Em 1988, o presidente José Sarney visitou a ainda União Soviética, e os dois países aproximaram-se ainda mais após o fim do regime comunista e a dissolução da antiga superpotência.

As visitas mútuas de chefes de governo tornaram-se mais comuns, com os contatos ainda mais frequentes após 2009, ano da criação do grupo Brics, — que reúne Brasil, Rússia, Índia, China e África do Sul. O fluxo de comércio entre os dois países era de US$ 5 bilhões em 2018.

LINHA DO TEMPO

<<< Importantes datas na história da Rússia.

# Século 9 - Fundação do Kievan Rus, primeiro grande Estado eslavo oriental. O relato tradicional, motivo de debate entre historiadores, atribui sua fundação ao semilendário Oleg, um líder viking (ou varangianos, como são chamados os vikings que seguiram para o oriente) soberano de Novgorod. Oleg tomou a cidade de Kiev, na atual Ucrânia, que se tornou a capital de Kievan Rus devido a sua localização estratégica no rio Dnieper.

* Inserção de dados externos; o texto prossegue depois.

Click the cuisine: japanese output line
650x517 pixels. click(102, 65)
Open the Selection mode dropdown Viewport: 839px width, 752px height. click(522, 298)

# Século 10 - A dinastia Rurik é estabelecida, e o governo do príncipe Vladimir, o Grande (príncipe Volodymyr, em ucrianiano), marca o começo de uma era de ouro. Em 988 Vladimir abraça o cristianismo ortodoxo e inicia a conversão de Kievan Rus ao rito bizantino, dessa forma definindo o cristianismo no Oriente.

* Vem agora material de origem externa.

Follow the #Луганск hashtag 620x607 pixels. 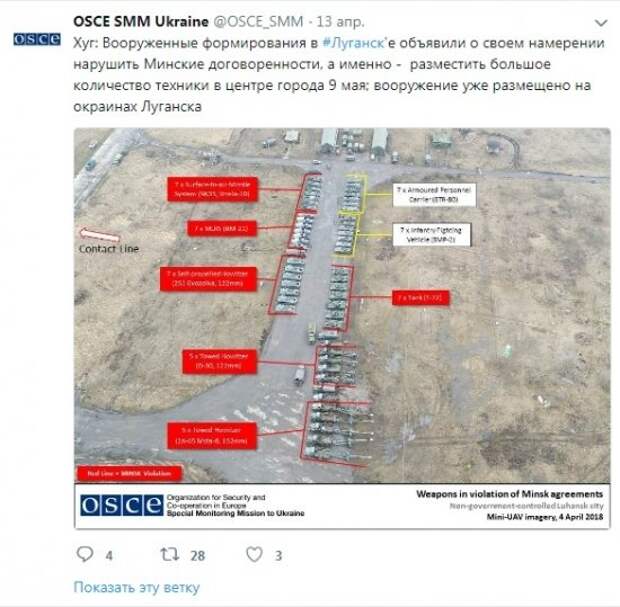(353, 43)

# Século 11 - Kievan Rus atinge seu auge sob Yaroslav, o Sábio (grande príncipe de 1019 a 1054), com Kiev tornando-se o principal centro político e cultural do Leste Europeu.

1237-40 - Os mongóis invadem os principados de Rus, destruindo várias cidades e encerrando o poder de Kiev. Os tatars (como ficaram conhecidos os invasores mongóis) estabelecem o império da Horda Dourada no sul da Rússia, e o khan (líder) da Horda Dourada torna-se o líder supremo dos príncipes russos.

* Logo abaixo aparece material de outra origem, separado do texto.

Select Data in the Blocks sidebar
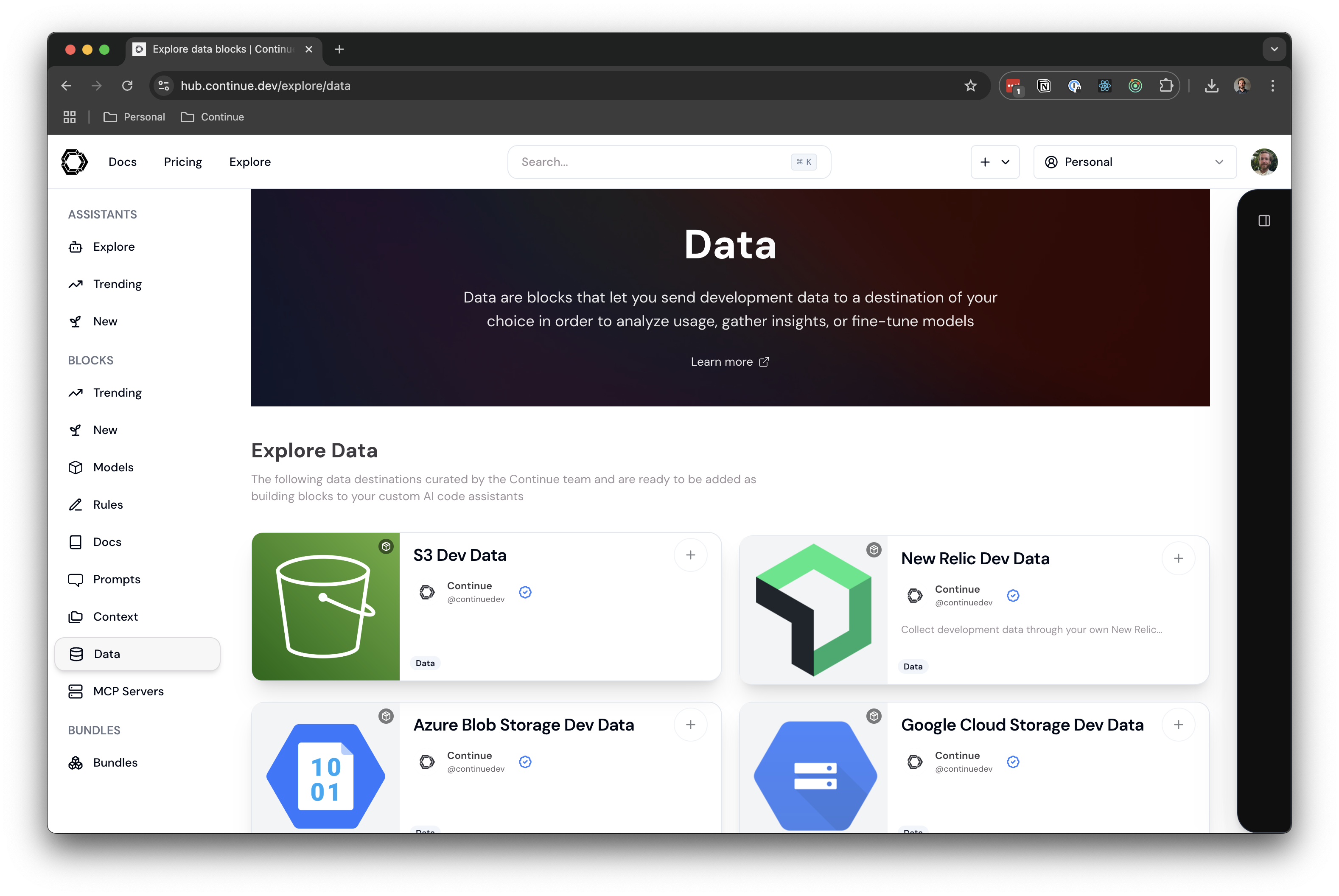 click(x=106, y=654)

1547 - O Grande Príncipe Ivan IV de Moscou (Ivan, o Terrível) é o primeiro governante a ser proclamado czar da Rússia.

1613 - O Conselho Nacional elege Michael Romanov como czar, encerrando um longo período de instabilidade e intervenção estrangeira. A dinastia Romanov governa a Rússia até a revolução bolchevique de 1917.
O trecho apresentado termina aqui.